2/12/2003 5:05:32 PM

Alisha May Furbish
BetterPhoto Member

member since: 1/5/2003
  This is far from a technical answer! A tip I learned in a class was to think of the aperture as your eye- When you squint(small f-stop) you focus on what your trying to see and other objects in your field of vision aren't as sharp. When you open your eyes wide(large f-stop) you see everything inclusively. Very simple concept, but it helped me! Then you correspond shutter speed - the more you "squint" your lens, the slower shutter speed you use to compensate for loss of light reaching the film.

2/22/2003 7:33:29 PM

George E. Givens Jr

member since: 5/15/2002
  [quote]This is far from a technical answer! A tip I learned in a class was to think of the aperture as your eye- When you squint(small f-stop) you focus on what your trying to see and other objects in your field of vision aren't as sharp. When you open your eyes wide(large f-stop) you see everything inclusively. Very simple concept, but it helped me! Then you correspond shutter speed - the more you "squint" your lens, the slower shutter speed you use to compensate for loss of light reaching the film.[/quote]
Alisha - good ananlogy except what about depth of field? In your analogy, the depth of field of a large aperture would most closely resemble squinted eyes.

2/23/2003 3:34:21 PM

Sheryl M. Kirksey

member since: 4/17/2006
  GeorgeThanks for the isight on Aperture and shutter. :)

4/24/2006 9:02:57 AM

Christopher A. Walrath
BetterPhoto Member

member since: 4/25/2006
  Man, John.
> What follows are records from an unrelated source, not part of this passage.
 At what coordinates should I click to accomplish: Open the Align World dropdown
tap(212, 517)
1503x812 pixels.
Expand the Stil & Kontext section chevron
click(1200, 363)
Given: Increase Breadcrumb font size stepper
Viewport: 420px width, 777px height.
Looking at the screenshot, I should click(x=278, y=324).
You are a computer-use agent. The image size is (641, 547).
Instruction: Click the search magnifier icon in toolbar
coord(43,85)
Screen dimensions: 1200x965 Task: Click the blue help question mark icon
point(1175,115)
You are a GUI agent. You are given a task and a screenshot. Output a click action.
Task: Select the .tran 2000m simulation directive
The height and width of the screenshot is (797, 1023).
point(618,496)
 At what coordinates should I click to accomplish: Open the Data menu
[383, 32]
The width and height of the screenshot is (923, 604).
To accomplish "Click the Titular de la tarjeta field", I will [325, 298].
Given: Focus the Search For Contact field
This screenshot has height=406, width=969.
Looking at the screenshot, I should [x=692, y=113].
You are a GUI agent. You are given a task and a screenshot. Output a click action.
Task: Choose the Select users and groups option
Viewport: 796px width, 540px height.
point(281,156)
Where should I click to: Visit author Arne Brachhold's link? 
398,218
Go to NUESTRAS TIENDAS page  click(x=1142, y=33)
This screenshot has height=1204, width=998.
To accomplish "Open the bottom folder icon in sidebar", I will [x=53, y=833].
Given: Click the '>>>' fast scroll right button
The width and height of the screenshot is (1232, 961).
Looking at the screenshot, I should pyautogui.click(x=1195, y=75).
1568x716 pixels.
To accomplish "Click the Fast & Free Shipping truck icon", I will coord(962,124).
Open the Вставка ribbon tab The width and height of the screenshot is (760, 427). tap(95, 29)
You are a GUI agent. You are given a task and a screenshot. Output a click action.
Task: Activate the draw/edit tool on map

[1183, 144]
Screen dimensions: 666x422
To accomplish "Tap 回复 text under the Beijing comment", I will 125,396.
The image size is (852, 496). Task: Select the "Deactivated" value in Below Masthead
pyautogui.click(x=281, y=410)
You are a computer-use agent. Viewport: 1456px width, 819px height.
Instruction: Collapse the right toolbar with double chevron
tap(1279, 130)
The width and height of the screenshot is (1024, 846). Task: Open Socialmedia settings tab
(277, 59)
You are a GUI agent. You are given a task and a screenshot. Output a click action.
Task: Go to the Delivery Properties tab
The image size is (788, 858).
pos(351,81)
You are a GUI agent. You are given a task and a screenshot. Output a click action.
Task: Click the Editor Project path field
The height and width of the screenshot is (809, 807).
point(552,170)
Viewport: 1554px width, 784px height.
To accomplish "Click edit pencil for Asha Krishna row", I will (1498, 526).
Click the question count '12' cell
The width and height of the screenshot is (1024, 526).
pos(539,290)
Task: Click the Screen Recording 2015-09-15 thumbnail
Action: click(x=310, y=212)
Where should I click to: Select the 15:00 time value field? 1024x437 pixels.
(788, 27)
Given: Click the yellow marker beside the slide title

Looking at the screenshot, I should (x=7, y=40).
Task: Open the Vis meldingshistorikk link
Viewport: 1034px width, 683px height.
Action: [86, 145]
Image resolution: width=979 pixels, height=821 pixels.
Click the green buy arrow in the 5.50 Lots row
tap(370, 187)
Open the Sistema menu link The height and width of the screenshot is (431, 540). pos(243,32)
His head's gotta be spinning by now. I bet his prof doesn't even know that. (Besides the fact that we do, eh?)

4/25/2006 2:56:52 AM

George E. Givens Jr

member since: 5/15/2002
You are entirely welcome however after looking at your photo gallery you certainly don't need my advice. Your photos are stunning.

One thing I always felt was left out in my explanation is that just because a camera meter reads 0 doesn't mean the exposure is correct. Camera meters can be fooled. However, I have found that almost all modern day camera meters are so good at detecting backlit situation and determing whether the scene is high (mostly light) or low (mostly dark) key that using the manual exposure mode is a waste of my time. I will typically leave my camera in P mode and adjust the aperature or shutter speed to achieve the results I am after. Most pro level and prosumer level cameras have what is known as a Pa/Ps metering mode which means that when the camera is set to P mode the camera determines the correct exposure (as judged by the camera) then moving the control dials to adjust the aperature or shutter speed automatically adjust the other setting to maintain the proper exposure as seen by the camera's meter. The only other thing I would add is that when you are in doubt as to whether the camera's meter is correct to bracket your exposures either .3 or .5 and choose the exposure you like best. By doing this you will determine if your camera over or under exposes for specific situations base on YOUR specific taste. Thanks for the opportunity to finish my response.